Forced expression of Runx2 rescues bone formation in Runx2-null mice

To determine the efficacy of Runx2 expressed from the R26Runx2 allele, we tested whether activation of R26Runx2 allele in the skeletogenic cells could functionally replace the endogenous Runx2 alleles in the embryonic skeleton. Specifically, we generated Runx2-null embryos (Runx2−/−), and those that also carried the Col2-Cre transgene, and one or two R26Runx2 alleles (Runx2−/−; C2Cre; R26Runx2/+, or Runx2−/−; C2Cre; R26Runx2/Runx2, respectively).

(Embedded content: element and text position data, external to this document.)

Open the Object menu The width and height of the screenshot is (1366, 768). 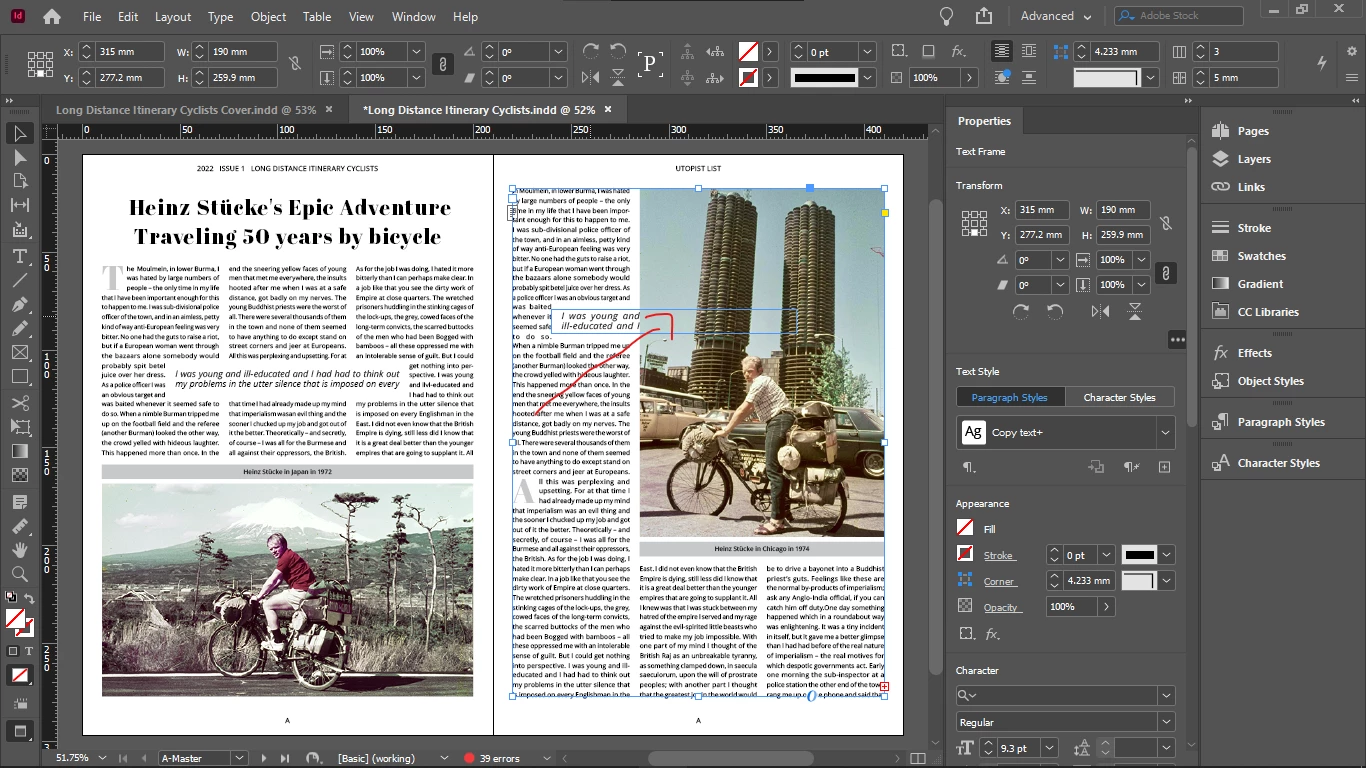(268, 17)
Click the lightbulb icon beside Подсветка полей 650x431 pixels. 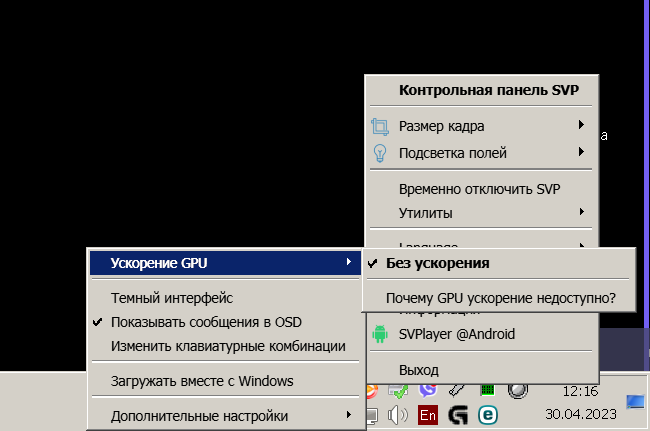[x=380, y=153]

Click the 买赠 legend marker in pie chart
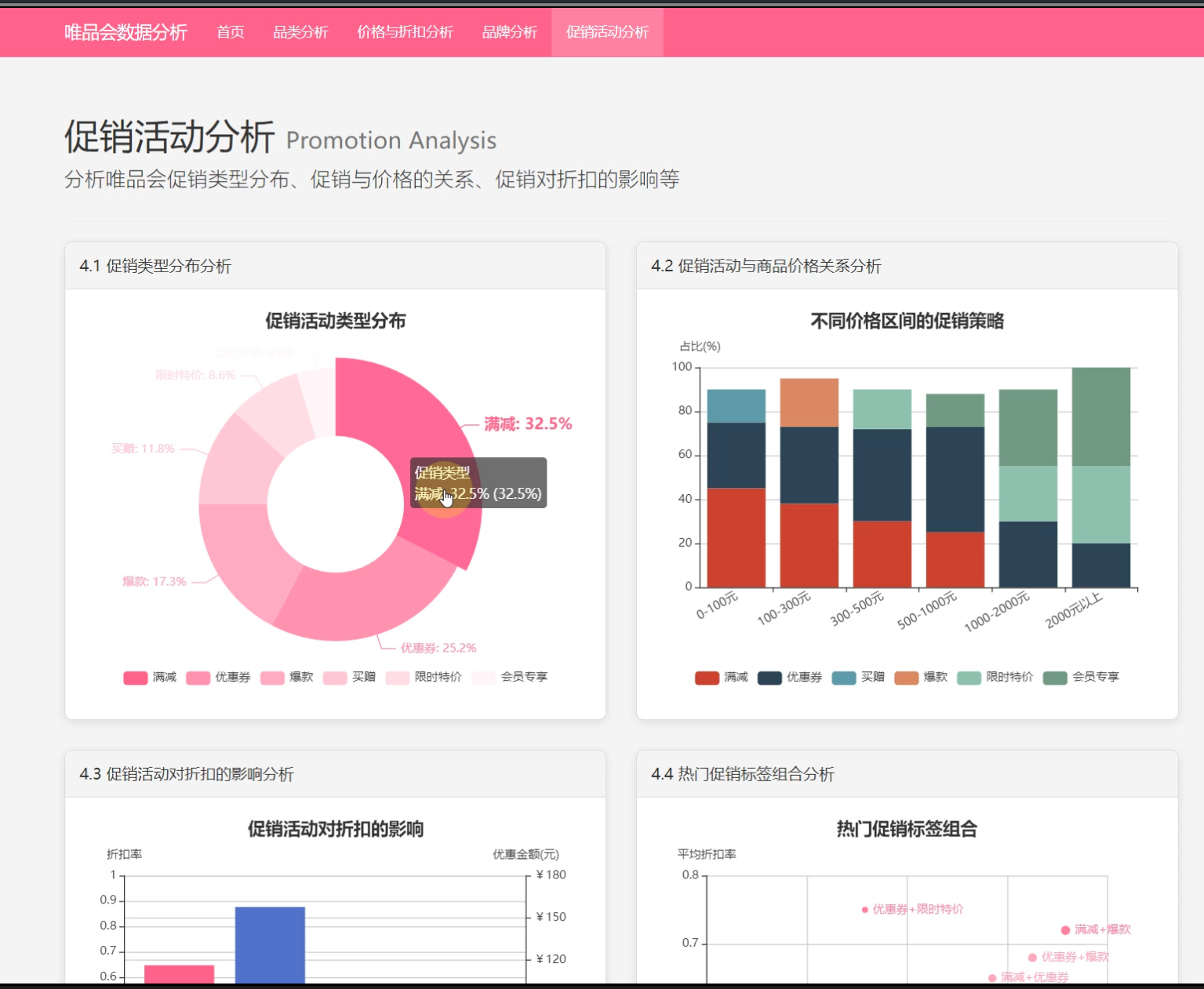(335, 677)
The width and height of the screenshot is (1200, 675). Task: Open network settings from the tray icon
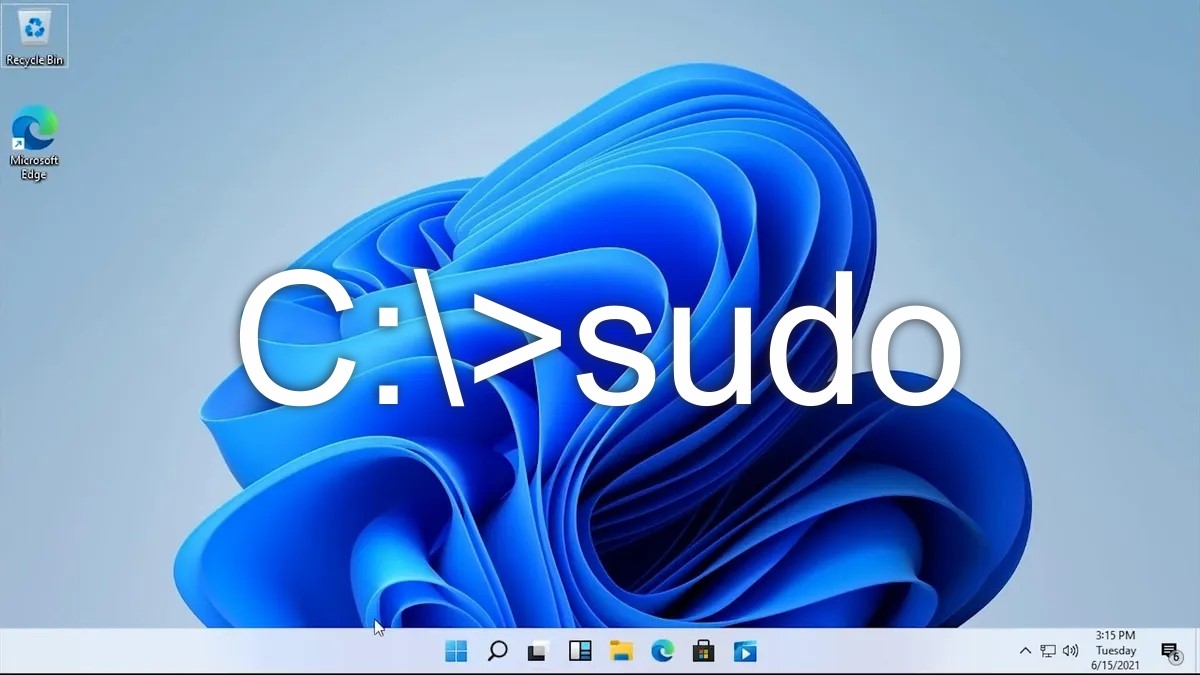(x=1048, y=651)
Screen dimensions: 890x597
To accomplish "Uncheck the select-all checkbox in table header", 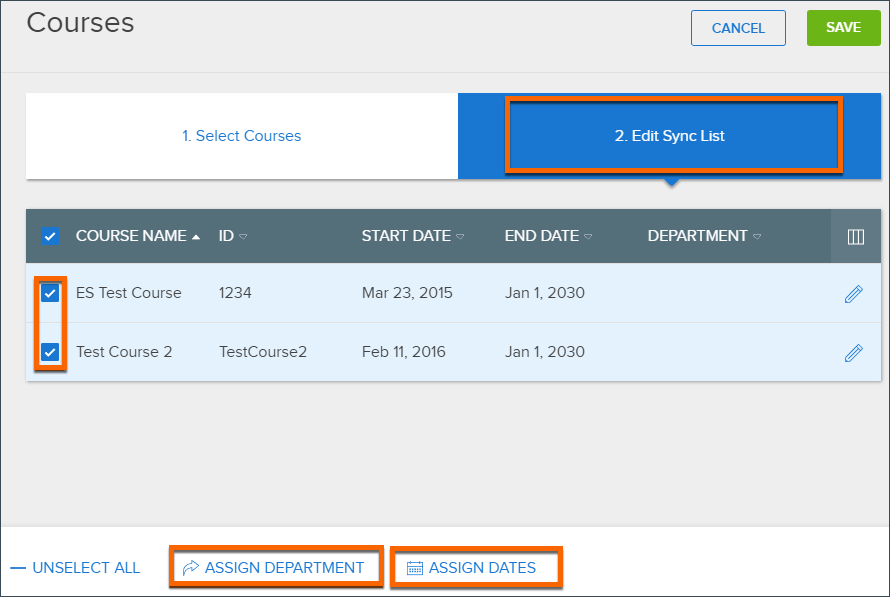I will click(50, 236).
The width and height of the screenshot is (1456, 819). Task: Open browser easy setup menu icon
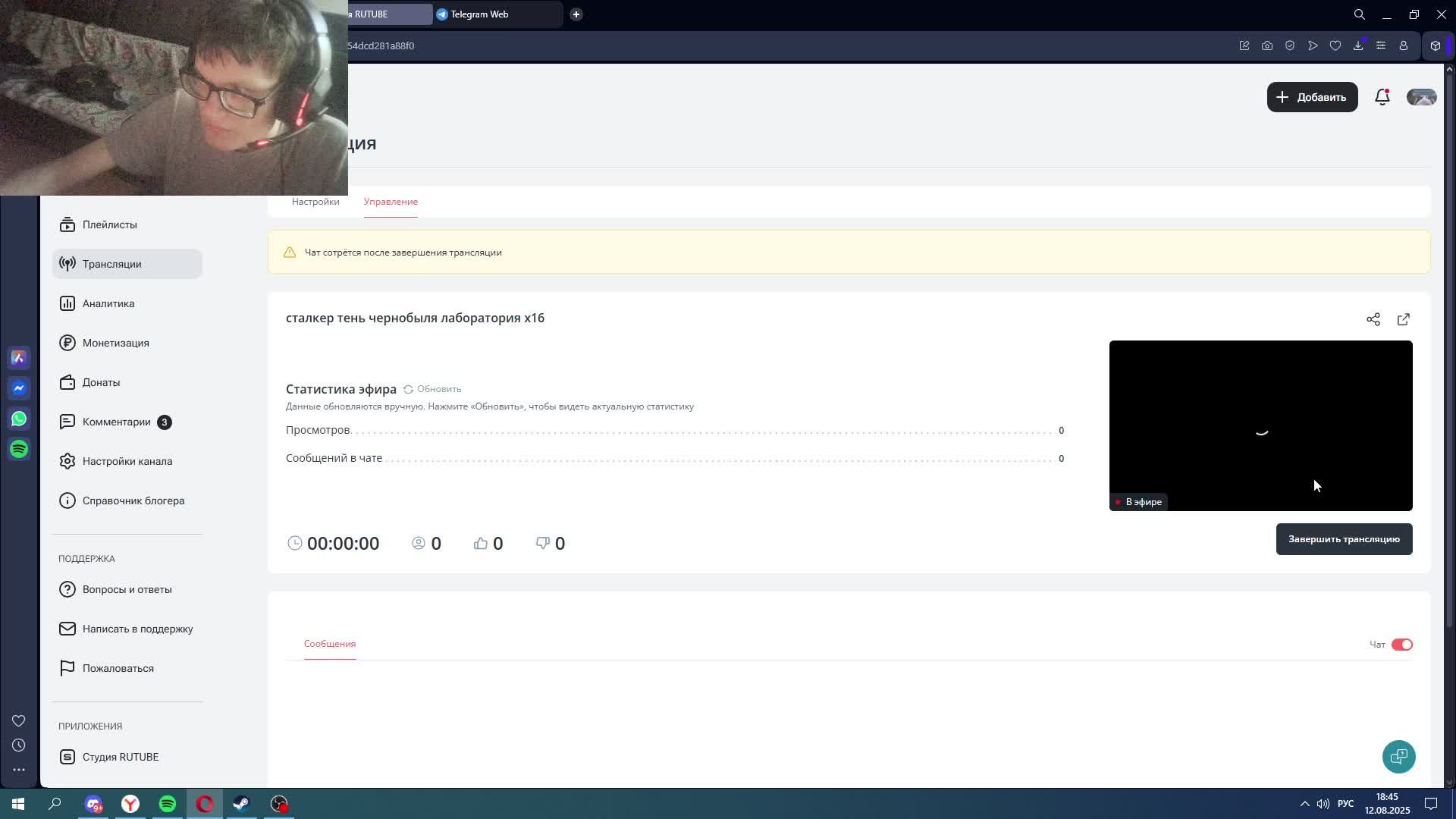pos(1380,46)
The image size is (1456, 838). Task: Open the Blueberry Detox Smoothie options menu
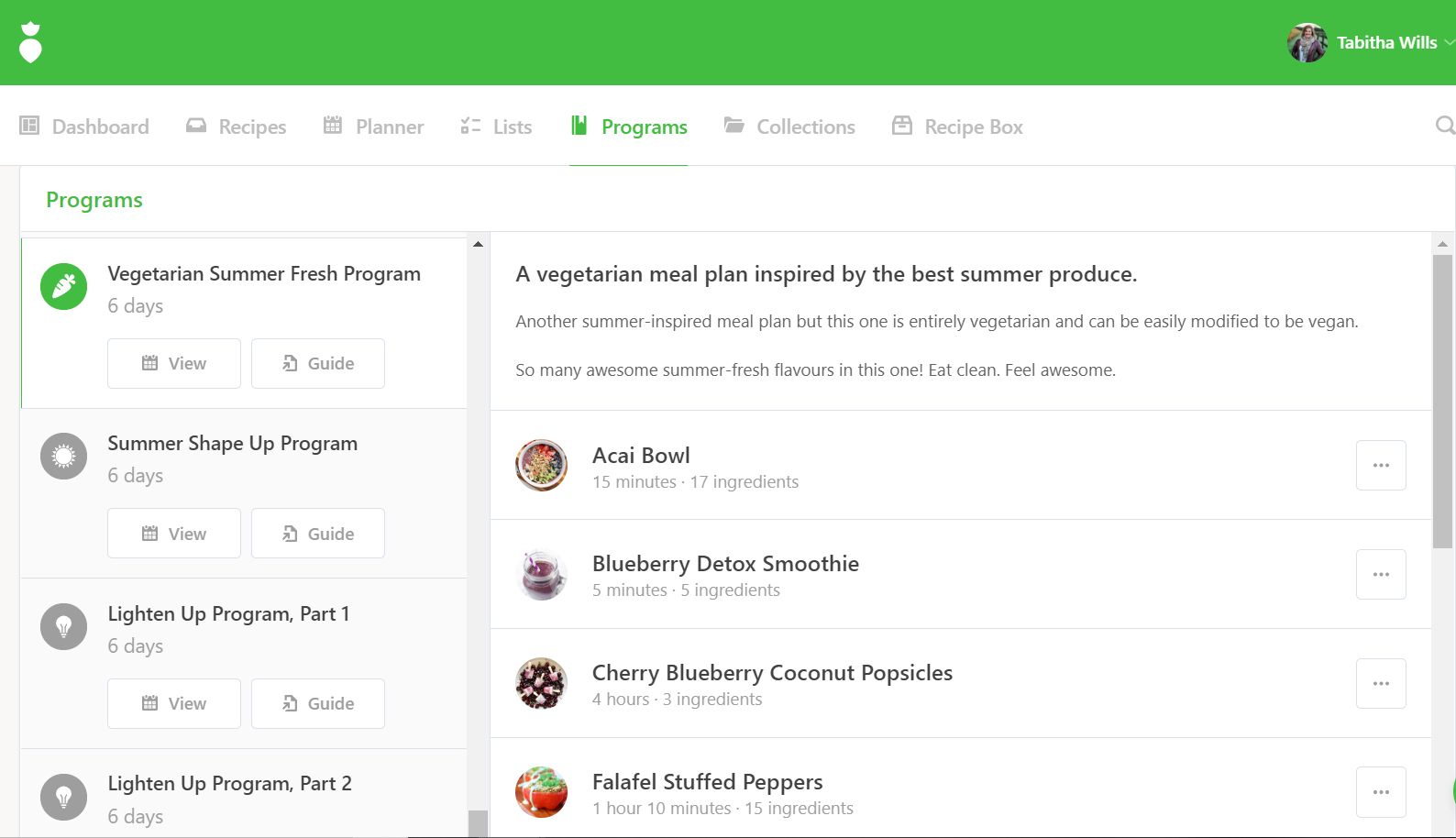(1381, 575)
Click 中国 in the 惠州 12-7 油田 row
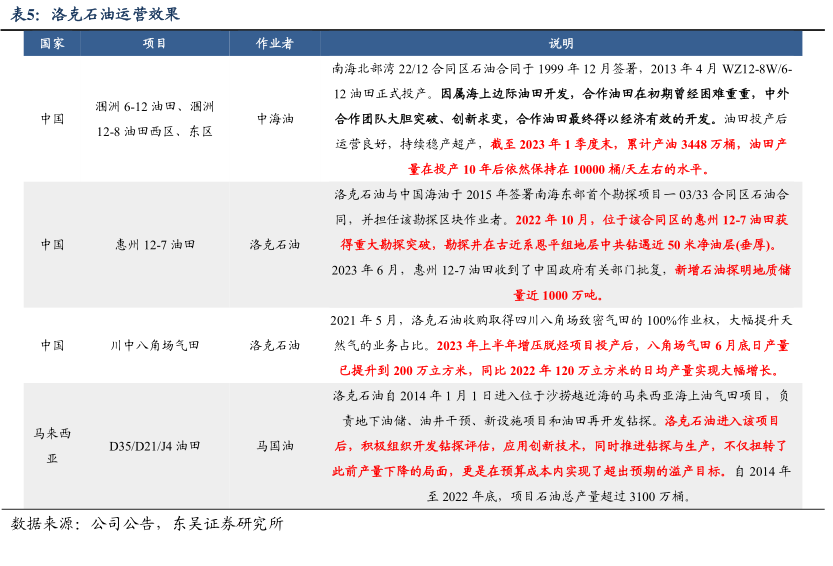This screenshot has height=566, width=833. pos(52,244)
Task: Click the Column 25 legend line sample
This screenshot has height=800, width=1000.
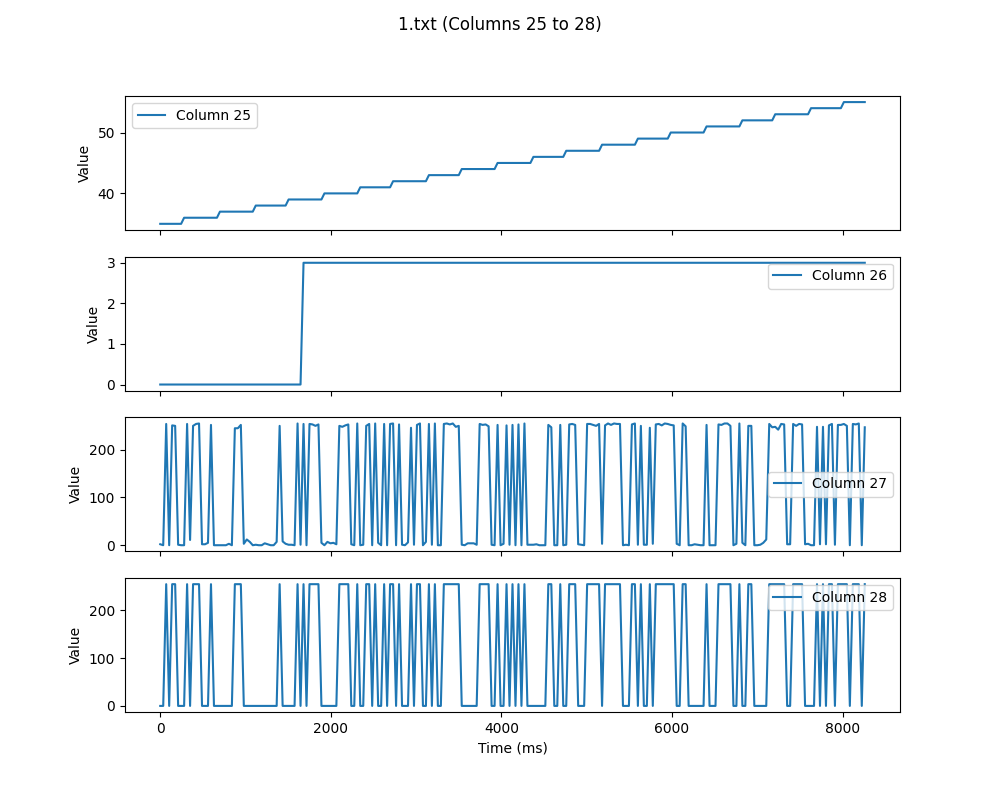Action: (x=153, y=115)
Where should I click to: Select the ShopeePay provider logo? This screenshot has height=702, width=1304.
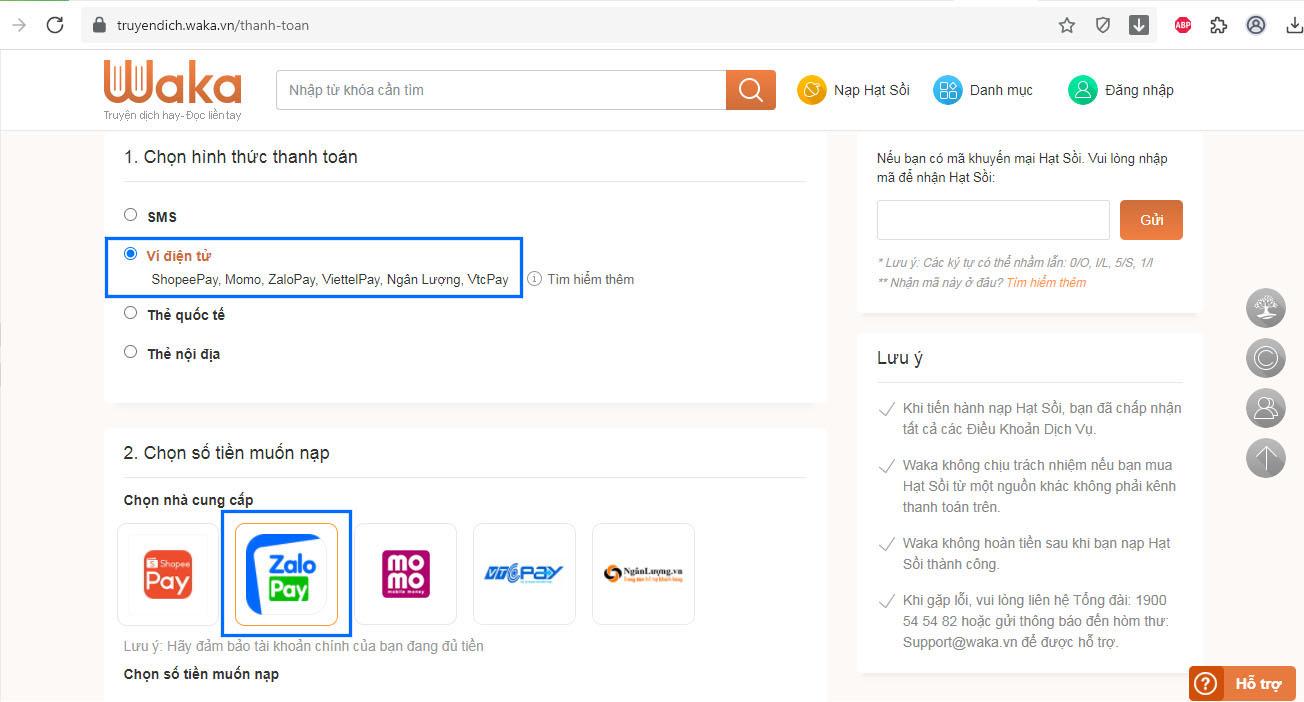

When analyzed at E18.5 by whole-mount skeletal staining, the Runx2−/− embryos, exhibited no alizarin red staining throughout the body except for the zeugopod (Fig. 1B3). This staining pattern was consistent with the previous reports that the Runx2−/− embryos possessed no bone and only a small amount of mineralized cartilage in the zeugopod. Importantly, the Runx2−/− embryos expressing one or two R26Runx2 alleles exhibited progressively more alizarin red staining characteristic of bone (distinguishable from mineralized cartilage by a more red color) (Fig. 1B4-B5). The restoration of bone formation in the endochondral skeleton but not the skull was consistent with the specific targeting of Col2-Cre to the former. Thus, activation of the R26Runx2 allele in the endochondral skeleton is sufficient to restore bone formation in the Runx2-null embryo.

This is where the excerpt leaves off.